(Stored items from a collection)
────────────────────────────────────────
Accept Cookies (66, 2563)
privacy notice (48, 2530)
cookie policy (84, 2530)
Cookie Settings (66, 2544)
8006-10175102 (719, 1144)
────────────────────────────────────────
Each entry, from start to finish, must be restated exactly.

Accept Cookies (66, 2563)
privacy notice (48, 2530)
cookie policy (84, 2530)
Cookie Settings (66, 2544)
8006-10175102 (719, 1144)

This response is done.